**What is expected:** Set down each of the following entries verbatim, leaving every line unaltered.

**Item position entries:**
════════════════════

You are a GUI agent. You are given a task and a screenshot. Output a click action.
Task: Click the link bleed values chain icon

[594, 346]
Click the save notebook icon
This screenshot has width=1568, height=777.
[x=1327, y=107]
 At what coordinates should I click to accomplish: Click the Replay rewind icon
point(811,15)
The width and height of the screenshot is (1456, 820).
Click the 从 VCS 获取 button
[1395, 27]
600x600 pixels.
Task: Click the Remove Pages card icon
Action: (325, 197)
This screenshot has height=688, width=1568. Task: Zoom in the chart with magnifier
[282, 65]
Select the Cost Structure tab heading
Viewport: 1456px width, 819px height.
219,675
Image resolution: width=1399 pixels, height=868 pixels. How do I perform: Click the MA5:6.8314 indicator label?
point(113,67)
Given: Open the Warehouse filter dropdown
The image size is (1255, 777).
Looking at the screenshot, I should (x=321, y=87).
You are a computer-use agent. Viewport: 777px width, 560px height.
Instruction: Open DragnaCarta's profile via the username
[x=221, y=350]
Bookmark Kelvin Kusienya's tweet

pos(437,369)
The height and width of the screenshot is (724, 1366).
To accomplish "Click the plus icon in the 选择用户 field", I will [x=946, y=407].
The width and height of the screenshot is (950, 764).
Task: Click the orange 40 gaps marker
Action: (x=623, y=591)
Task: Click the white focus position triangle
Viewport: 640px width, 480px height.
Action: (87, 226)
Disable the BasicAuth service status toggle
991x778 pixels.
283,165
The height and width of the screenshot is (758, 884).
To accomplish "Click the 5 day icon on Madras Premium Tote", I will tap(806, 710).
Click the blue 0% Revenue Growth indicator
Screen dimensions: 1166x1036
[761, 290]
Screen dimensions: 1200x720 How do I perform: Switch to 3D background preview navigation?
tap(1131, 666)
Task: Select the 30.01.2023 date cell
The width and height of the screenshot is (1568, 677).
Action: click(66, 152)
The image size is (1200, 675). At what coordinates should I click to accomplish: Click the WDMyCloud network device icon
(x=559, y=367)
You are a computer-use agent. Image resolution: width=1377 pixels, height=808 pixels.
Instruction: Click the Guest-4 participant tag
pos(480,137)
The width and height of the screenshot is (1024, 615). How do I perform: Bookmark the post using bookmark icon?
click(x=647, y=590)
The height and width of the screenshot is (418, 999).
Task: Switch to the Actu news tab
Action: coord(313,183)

════════════════════

**Result:**
You are a GUI agent. You are given a task and a screenshot. Output a click action.
Task: Click the link bleed values chain icon

[594, 346]
Click the save notebook icon
This screenshot has width=1568, height=777.
[x=1327, y=107]
 At what coordinates should I click to accomplish: Click the Replay rewind icon
point(811,15)
The width and height of the screenshot is (1456, 820).
Click the 从 VCS 获取 button
[1395, 27]
600x600 pixels.
Task: Click the Remove Pages card icon
Action: (325, 197)
This screenshot has height=688, width=1568. Task: Zoom in the chart with magnifier
[282, 65]
Select the Cost Structure tab heading
Viewport: 1456px width, 819px height.
219,675
Image resolution: width=1399 pixels, height=868 pixels. How do I perform: Click the MA5:6.8314 indicator label?
point(113,67)
Given: Open the Warehouse filter dropdown
The image size is (1255, 777).
Looking at the screenshot, I should (x=321, y=87).
You are a computer-use agent. Viewport: 777px width, 560px height.
Instruction: Open DragnaCarta's profile via the username
[x=221, y=350]
Bookmark Kelvin Kusienya's tweet

pos(437,369)
The height and width of the screenshot is (724, 1366).
To accomplish "Click the plus icon in the 选择用户 field", I will [x=946, y=407].
The width and height of the screenshot is (950, 764).
Task: Click the orange 40 gaps marker
Action: (x=623, y=591)
Task: Click the white focus position triangle
Viewport: 640px width, 480px height.
Action: (87, 226)
Disable the BasicAuth service status toggle
991x778 pixels.
283,165
The height and width of the screenshot is (758, 884).
To accomplish "Click the 5 day icon on Madras Premium Tote", I will tap(806, 710).
Click the blue 0% Revenue Growth indicator
Screen dimensions: 1166x1036
[761, 290]
Screen dimensions: 1200x720 How do I perform: Switch to 3D background preview navigation?
tap(1131, 666)
Task: Select the 30.01.2023 date cell
The width and height of the screenshot is (1568, 677).
Action: click(66, 152)
The image size is (1200, 675). At what coordinates should I click to accomplish: Click the WDMyCloud network device icon
(x=559, y=367)
You are a computer-use agent. Image resolution: width=1377 pixels, height=808 pixels.
Instruction: Click the Guest-4 participant tag
pos(480,137)
The width and height of the screenshot is (1024, 615). How do I perform: Bookmark the post using bookmark icon?
click(x=647, y=590)
The height and width of the screenshot is (418, 999).
Task: Switch to the Actu news tab
Action: coord(313,183)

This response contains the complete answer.